Les maladies professionnelles reconnues sont en augmentation très forte et constante pour les hommes et les femmes depuis 2001 : +108%. De 2001 à 2019, elles progressent nettement plus rapidement pour les femmes (+158,7%) que pour les hommes (+73,6%). On constate toutefois depuis 2013 une stabilisation du nombre de maladies professionnelles reconnues pour les 2 sexes.

Evolution des maladies professionnelles selon le sexe entre 2001 et 2019

 

Les accidents de trajet avec arrêt stagnent pour les hommes et sont en progression pour les femmes depuis 2001

En 2019, les accidents de trajet avec arrêt continuent à progresser et concernent nettement plus les femmes (54,2%) que les hommes (45,8%).

Dans les activités de services (santé, action sociale, nettoyage et travail temporaire et banques, assurances, administrations), les accidents de trajet des femmes sont deux fois plus nombreux que ceux des hommes. 

Dans le secteur des services, commerces et industries de l’alimentation dont supérettes, supermarchés et hypers, les accidents de trajet concernent autant de femmes que d’hommes.

 

 

 

 

 

 

 

 

 

 

Le nombre d’accidents de trajet augmente de 14,8% depuis 2001 avec une légère diminution pour les hommes (-1,5%) et une nette progression pour les femmes (+33,6%).

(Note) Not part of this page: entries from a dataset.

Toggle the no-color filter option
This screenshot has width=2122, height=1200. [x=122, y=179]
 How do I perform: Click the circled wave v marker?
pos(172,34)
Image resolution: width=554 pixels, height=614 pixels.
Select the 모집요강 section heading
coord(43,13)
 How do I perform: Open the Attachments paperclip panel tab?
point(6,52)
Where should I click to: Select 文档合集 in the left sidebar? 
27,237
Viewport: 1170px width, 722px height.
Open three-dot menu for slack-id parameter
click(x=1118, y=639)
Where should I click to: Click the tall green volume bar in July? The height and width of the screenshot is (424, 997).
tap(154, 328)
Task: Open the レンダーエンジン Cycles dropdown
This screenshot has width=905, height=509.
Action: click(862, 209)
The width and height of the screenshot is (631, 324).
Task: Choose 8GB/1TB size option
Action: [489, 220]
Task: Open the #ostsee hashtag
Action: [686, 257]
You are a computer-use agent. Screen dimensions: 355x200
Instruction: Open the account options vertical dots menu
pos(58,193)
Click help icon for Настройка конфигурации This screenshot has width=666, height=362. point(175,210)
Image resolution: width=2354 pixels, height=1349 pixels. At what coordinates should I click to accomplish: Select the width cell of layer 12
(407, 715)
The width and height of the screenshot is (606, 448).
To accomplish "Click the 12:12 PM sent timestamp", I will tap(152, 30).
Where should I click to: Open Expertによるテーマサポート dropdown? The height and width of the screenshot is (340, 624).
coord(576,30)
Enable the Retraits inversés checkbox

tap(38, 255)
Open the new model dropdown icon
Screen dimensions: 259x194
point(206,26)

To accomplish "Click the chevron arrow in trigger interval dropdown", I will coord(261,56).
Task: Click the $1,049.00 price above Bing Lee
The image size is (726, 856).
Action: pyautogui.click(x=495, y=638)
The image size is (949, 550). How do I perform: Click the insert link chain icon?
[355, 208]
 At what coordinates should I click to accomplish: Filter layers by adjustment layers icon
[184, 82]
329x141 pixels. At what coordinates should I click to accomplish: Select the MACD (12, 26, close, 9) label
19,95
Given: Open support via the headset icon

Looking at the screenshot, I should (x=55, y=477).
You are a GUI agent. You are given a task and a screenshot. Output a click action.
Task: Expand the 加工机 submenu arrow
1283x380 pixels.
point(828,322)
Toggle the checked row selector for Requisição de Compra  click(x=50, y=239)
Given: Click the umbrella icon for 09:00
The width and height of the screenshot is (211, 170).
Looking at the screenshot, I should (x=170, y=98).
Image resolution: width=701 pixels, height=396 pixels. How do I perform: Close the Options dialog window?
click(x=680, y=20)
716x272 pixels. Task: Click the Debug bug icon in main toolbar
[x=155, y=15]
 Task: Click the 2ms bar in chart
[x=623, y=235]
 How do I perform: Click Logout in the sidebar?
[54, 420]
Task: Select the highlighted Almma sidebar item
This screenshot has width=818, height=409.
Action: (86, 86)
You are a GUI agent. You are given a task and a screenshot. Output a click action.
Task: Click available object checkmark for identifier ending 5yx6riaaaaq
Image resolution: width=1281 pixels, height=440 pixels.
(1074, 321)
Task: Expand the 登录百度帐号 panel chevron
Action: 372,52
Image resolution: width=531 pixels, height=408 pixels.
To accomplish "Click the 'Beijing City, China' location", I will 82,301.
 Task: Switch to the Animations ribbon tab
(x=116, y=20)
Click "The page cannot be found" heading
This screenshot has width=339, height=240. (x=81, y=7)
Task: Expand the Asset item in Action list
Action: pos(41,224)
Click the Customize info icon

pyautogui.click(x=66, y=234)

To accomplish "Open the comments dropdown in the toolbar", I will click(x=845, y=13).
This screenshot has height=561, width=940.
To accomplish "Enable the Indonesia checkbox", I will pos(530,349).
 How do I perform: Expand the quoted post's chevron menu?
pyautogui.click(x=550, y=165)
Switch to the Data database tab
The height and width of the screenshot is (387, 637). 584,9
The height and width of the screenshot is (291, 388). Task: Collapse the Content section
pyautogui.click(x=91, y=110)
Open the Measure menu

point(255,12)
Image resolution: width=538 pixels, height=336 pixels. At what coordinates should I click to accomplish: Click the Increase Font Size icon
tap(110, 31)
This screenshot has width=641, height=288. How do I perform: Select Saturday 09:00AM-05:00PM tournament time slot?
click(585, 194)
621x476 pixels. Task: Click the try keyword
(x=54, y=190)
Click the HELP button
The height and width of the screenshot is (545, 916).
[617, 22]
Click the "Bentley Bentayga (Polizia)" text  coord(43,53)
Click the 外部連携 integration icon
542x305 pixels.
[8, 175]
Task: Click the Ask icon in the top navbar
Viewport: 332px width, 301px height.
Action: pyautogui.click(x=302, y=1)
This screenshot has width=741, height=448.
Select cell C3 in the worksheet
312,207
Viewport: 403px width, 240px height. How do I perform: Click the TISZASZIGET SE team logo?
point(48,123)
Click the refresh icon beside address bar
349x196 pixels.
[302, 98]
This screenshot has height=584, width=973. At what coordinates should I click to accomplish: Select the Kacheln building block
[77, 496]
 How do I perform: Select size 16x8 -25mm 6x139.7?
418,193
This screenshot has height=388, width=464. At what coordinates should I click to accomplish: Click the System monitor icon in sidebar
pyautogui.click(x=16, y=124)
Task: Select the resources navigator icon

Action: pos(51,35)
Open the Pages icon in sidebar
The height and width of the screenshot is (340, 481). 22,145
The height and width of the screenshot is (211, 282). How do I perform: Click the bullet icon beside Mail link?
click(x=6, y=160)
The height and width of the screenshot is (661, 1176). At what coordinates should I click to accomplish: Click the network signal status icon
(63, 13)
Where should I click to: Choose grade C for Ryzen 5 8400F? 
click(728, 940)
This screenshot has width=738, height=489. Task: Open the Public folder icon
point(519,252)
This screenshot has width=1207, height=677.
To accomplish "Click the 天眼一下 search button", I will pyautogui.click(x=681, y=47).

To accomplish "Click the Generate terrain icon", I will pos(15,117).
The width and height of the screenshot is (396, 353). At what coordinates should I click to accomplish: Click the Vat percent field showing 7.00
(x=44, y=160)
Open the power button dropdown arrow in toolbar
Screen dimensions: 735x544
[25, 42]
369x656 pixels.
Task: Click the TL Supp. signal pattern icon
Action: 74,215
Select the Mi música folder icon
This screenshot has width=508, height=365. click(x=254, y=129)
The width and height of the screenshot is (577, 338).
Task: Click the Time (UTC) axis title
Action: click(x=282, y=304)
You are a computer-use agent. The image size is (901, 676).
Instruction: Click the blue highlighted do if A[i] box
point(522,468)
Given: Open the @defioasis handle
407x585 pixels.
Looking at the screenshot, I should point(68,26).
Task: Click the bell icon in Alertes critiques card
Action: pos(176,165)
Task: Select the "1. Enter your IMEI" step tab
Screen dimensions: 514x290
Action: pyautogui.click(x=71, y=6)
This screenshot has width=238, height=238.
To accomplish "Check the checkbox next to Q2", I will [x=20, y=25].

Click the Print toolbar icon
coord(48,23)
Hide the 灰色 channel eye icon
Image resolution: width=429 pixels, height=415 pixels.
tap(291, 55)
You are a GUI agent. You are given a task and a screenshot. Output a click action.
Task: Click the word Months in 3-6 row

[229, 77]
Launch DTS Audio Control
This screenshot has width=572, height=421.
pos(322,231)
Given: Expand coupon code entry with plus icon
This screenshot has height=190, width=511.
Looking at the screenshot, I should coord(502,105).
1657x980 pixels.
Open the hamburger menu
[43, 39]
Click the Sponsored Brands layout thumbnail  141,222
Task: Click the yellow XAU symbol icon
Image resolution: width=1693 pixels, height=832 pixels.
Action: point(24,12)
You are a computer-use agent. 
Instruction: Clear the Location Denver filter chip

Evolution des accidents de trajet selon le sexe entre 2001 et 2019

Les accidents de trajet mortels en 2019 sont près de 5 fois plus nombreux pour les hommes et en diminution pour les hommes et les femmes de 4% environ depuis 2013.

 

Prendre en compte l'impact différencié à l'exposition au risque en fonction du sexe

Cet éclairage selon le sexe des statistiques de santé au travail met en lumière des tendances dans la durée et appelle à davantage d'efficacité et d'efficience dans la prévention des risques professionnels, notamment dans les secteurs à prédominance féminine. En effet, dans les secteurs de la santé et du social, du nettoyage et de l’intérim, du commerce et industries de l’alimentation, les femmes exercent des métiers et occupent des postes de travail où les risques professionnels sont vraisemblablement sous-évalués et où les politiques de prévention sont encore insuffisamment développées.

L’amélioration de la prévention pour tous et toutes doit se concrétiser, comme le stipule désormais le Code du travail, en premier lieu par la prise en compte par les entreprises de "l’impact différencié de l’exposition au risque en fonction du sexe" dans la rédaction du document unique d'évaluation des risques professionnels (DUERP). Une telle évolution est d'autant plus urgente que dans cette période post-pandémique, les enjeux d'attractivité des conditions de travail ou d’emploi sont au cœur des problématiques des secteurs qui peinent à recruter.